The strongest interpretation is methodological. The study suggests that parent-reported daily-function outcomes plus within-person trial design can detect changes that broad diagnostic scales may miss.

For neurodevelopmental drug development, this is a practical measurement issue because children differ widely in symptom mix, baseline severity, sensory profile, and daily stressors.

The same design also limits causal certainty. The trial was unmasked and did not include a concurrent placebo group.

Some improvement could reflect placebo effects, regression to the mean, spontaneous change, family expectation, pandemic-period context, or nonspecific support during repeated study contact.

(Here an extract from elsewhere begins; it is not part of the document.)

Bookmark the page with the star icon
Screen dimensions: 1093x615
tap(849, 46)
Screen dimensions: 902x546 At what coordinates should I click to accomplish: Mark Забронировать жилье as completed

Researchers tried to reduce that uncertainty by using randomized baseline lengths, interrupted time-series analyses, randomization tests, historical placebo comparisons, and checks for prior-exposure bias. Those steps make the signal more credible, but they do not replace a blinded placebo-controlled trial.

• Better outcome selection: Future trials may need sensory-linked daily-life domains, not only core diagnostic scales.
• Responder identification: Individual trajectories may help separate children who respond from those who do not.
• Causal testing: A blinded placebo-controlled version would be needed before treating bumetanide as proven effective for these outcomes.

Adverse Events Fit the Diuretic Profile

Bumetanide is a diuretic, so safety monitoring matters. Expected events included orthostatic complaints in 37%, hypokalemia in 36%, increased urination in 35%, headache in 20%, and dehydration in 15%.

These events were generally mild to moderate and resolved.

9 participants discontinued because of adverse events. One had decreasing kidney function, and 8 had diuretic events with mild hypokalemia.

Researchers also reported dyspepsia or decreased appetite in 17% of participants, often resolving after lowering potassium chloride dose.

The practical takeaway is cautious. This preprint does not turn bumetanide into a routine neurodevelopmental treatment.

When sensory reactivity is the clinical target, daily-life domains such as anxiety, sleep, fatigue, cognition, and peer function may be closer to what families actually notice.